Reproduce from the records below, with no pictures, exactly the lines between the one containing "600x400 pixels. Task: Click" and the one containing "Task: Click the disabled 插件 field showing waf", inclusive.

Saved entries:
□ □ □ □
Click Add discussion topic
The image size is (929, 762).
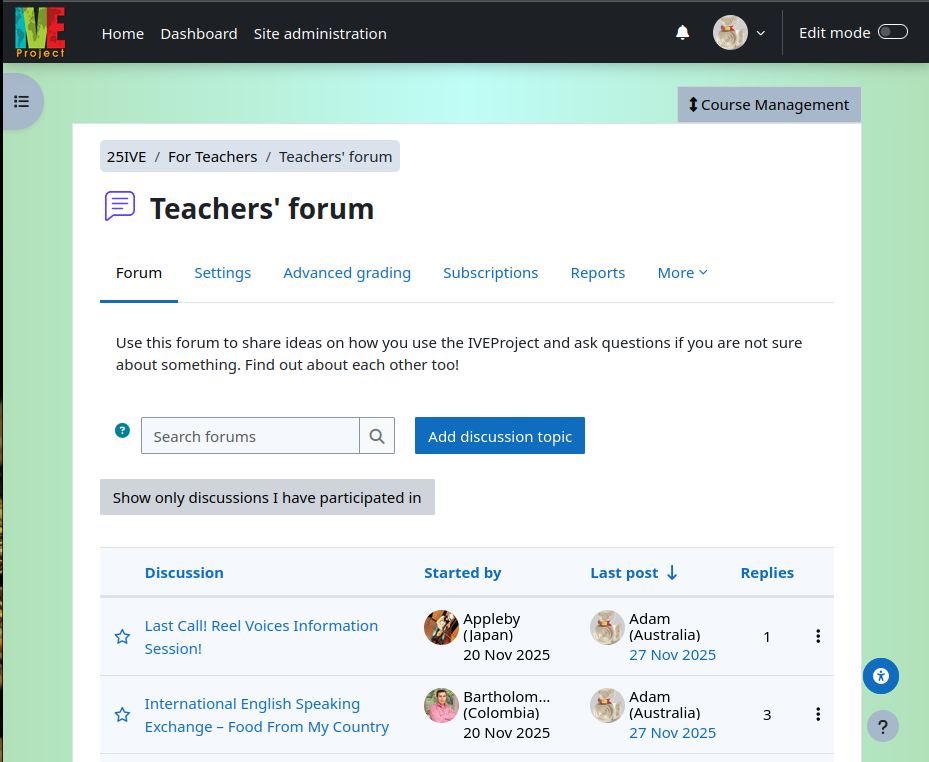tap(499, 435)
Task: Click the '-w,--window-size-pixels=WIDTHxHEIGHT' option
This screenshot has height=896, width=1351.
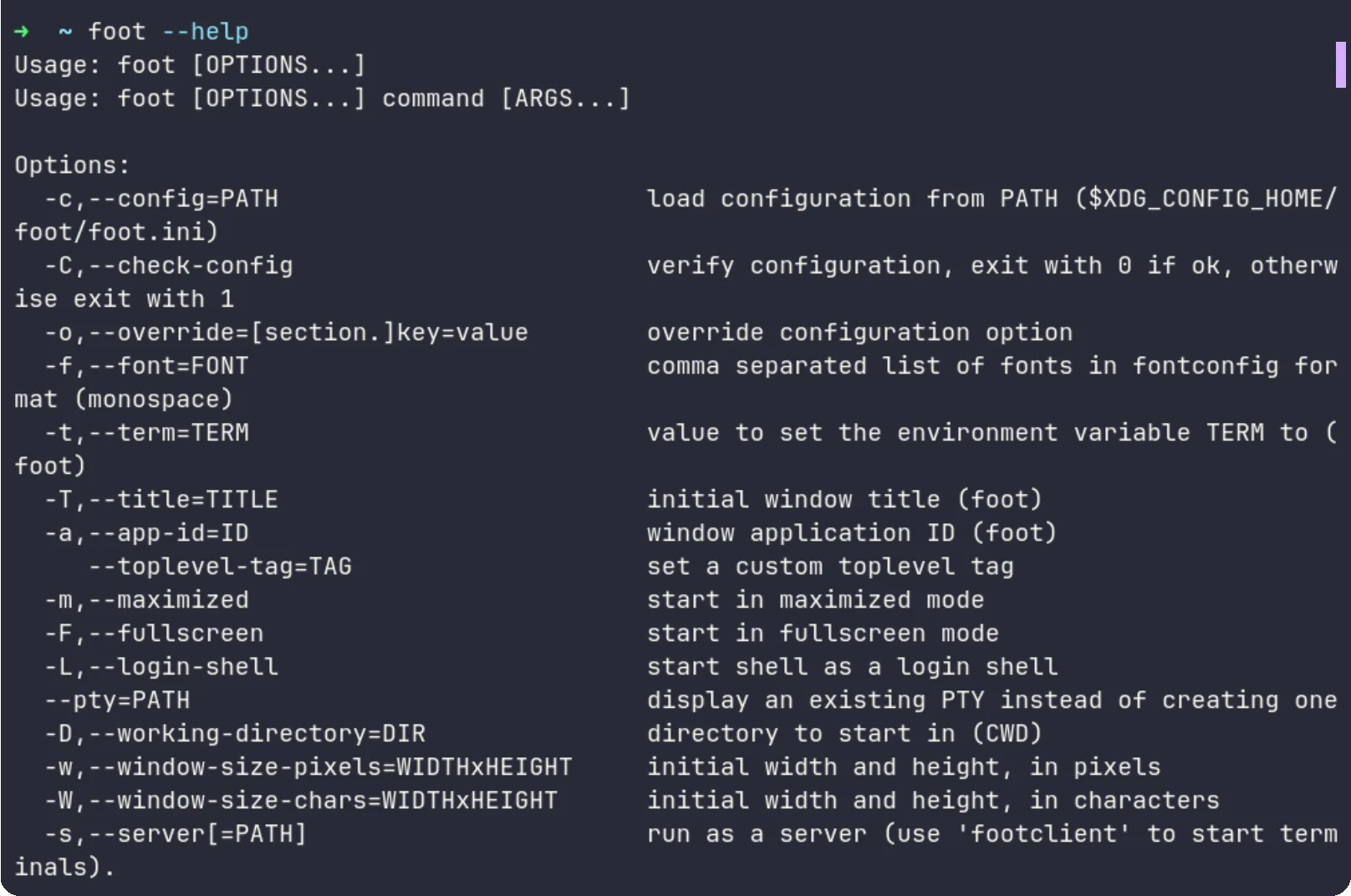Action: coord(308,767)
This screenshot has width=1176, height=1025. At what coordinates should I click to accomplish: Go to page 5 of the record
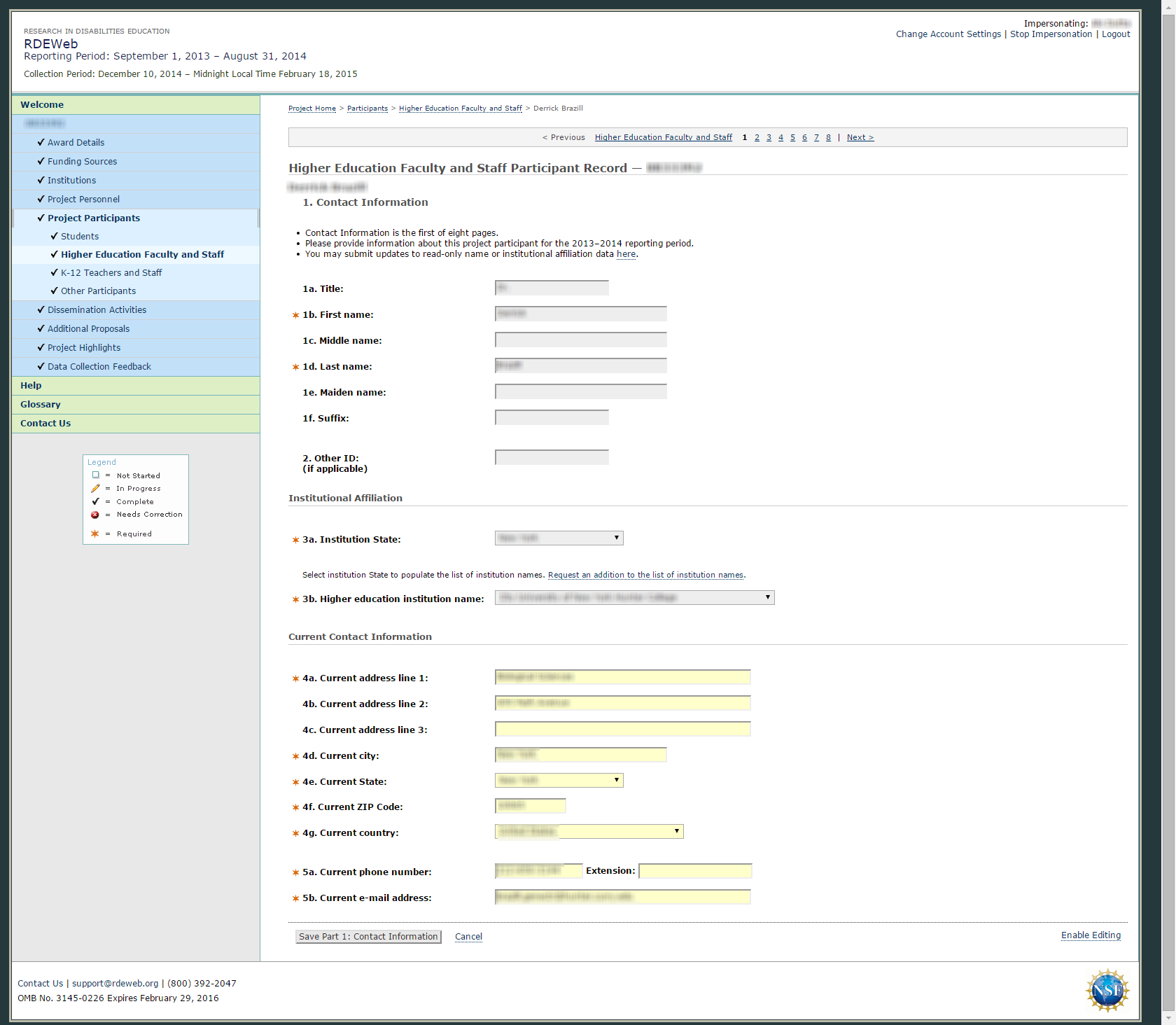coord(792,137)
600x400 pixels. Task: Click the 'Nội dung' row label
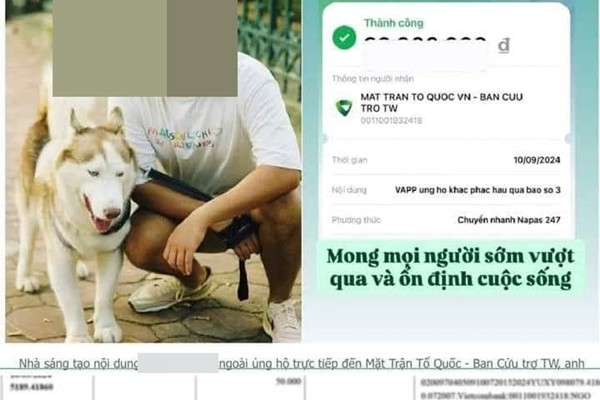(349, 190)
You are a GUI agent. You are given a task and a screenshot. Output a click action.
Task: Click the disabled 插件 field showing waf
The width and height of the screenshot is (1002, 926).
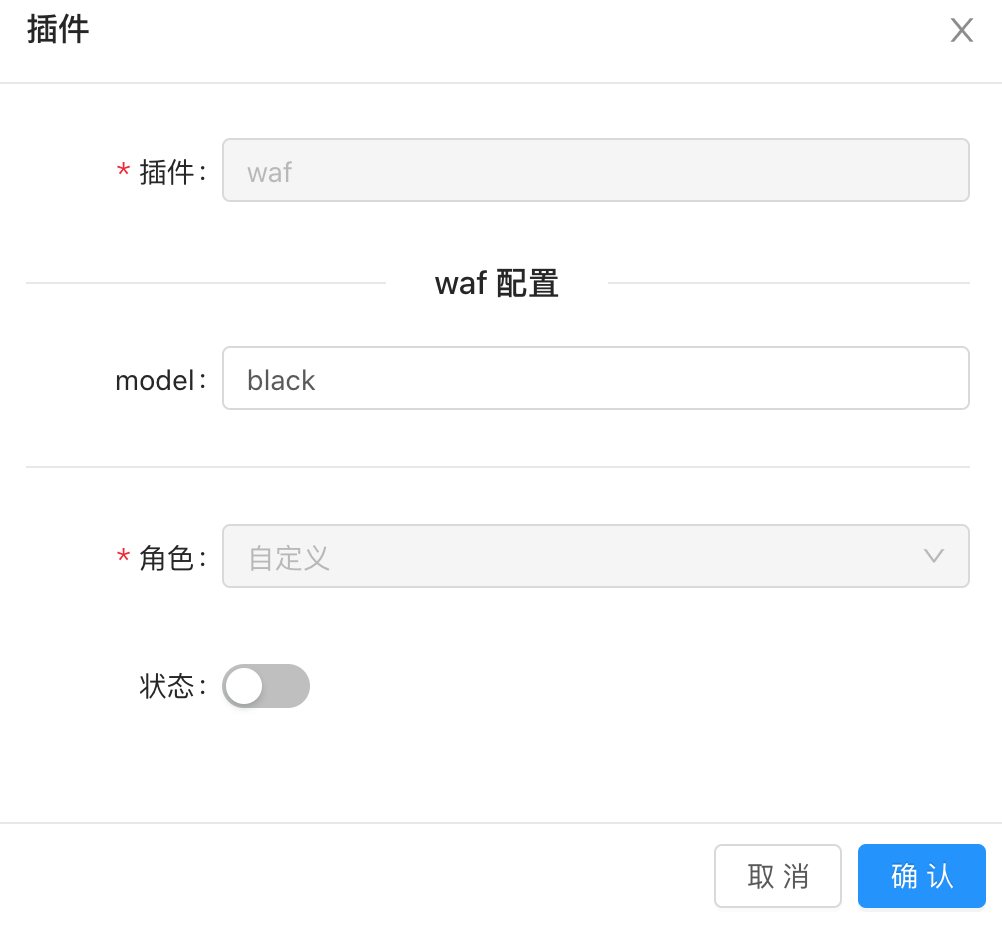pos(596,170)
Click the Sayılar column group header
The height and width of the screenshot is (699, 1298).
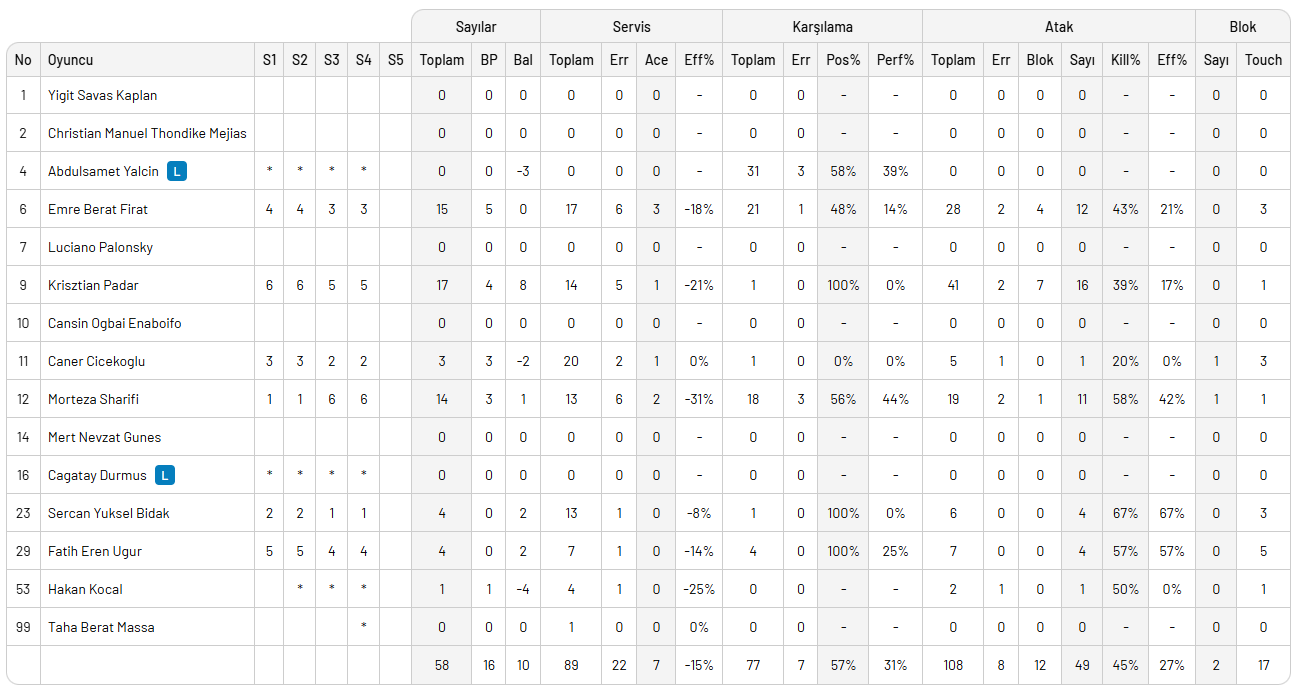[x=475, y=27]
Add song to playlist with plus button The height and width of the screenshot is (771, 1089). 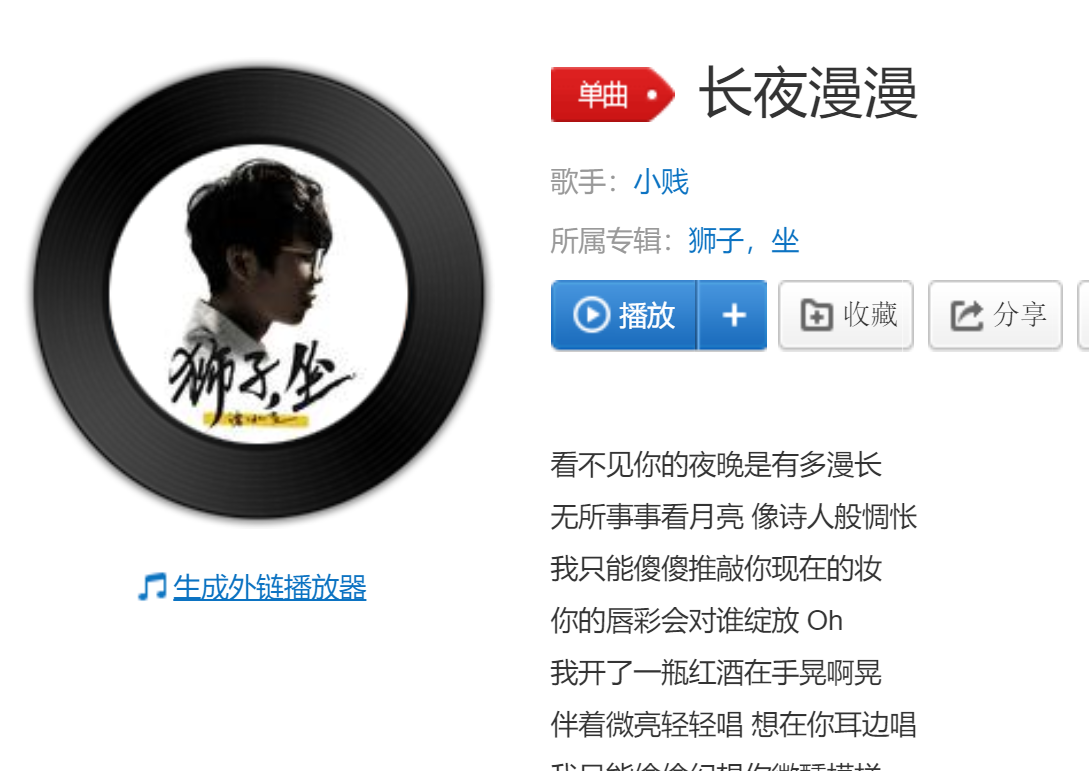(733, 315)

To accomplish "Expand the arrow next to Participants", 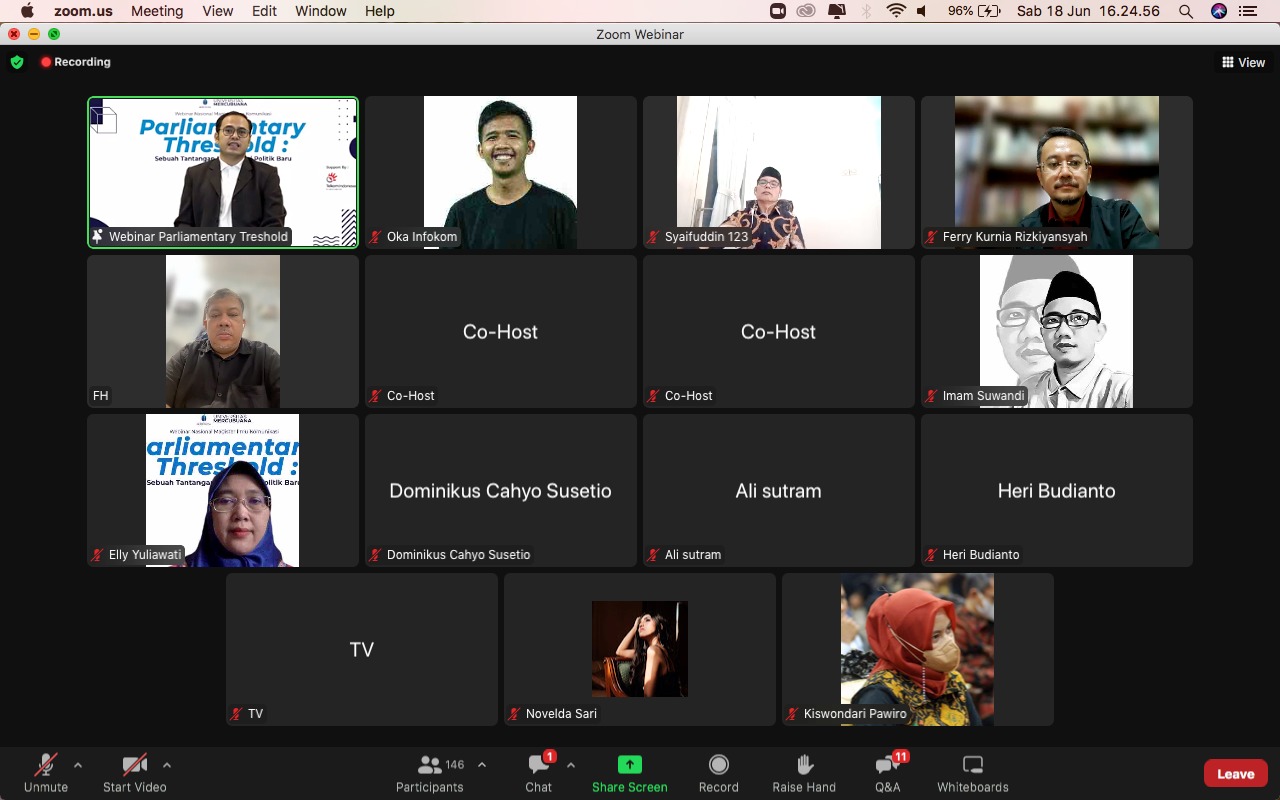I will click(482, 765).
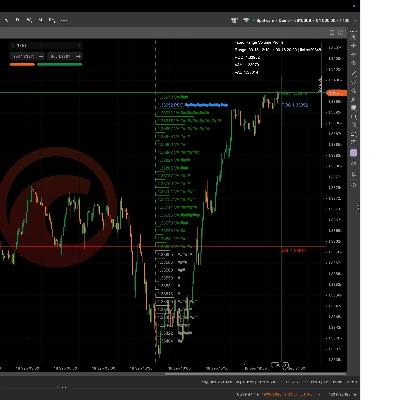Click the pin marker tool icon

pyautogui.click(x=354, y=99)
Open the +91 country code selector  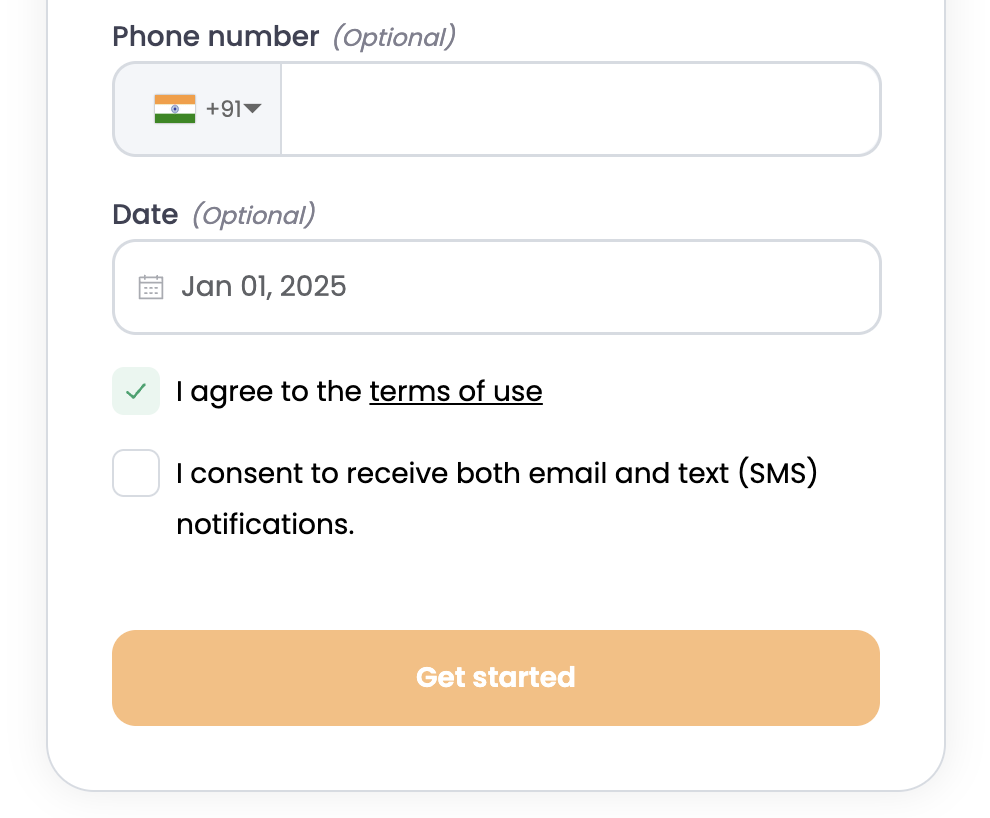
□ □ □ □
- **RESULT**
600x400 pixels. Task: Click the 'Nội dung' row label
(349, 190)
You are a GUI agent. You are given a task and a screenshot. Output a click action.
Task: Click the disabled 插件 field showing waf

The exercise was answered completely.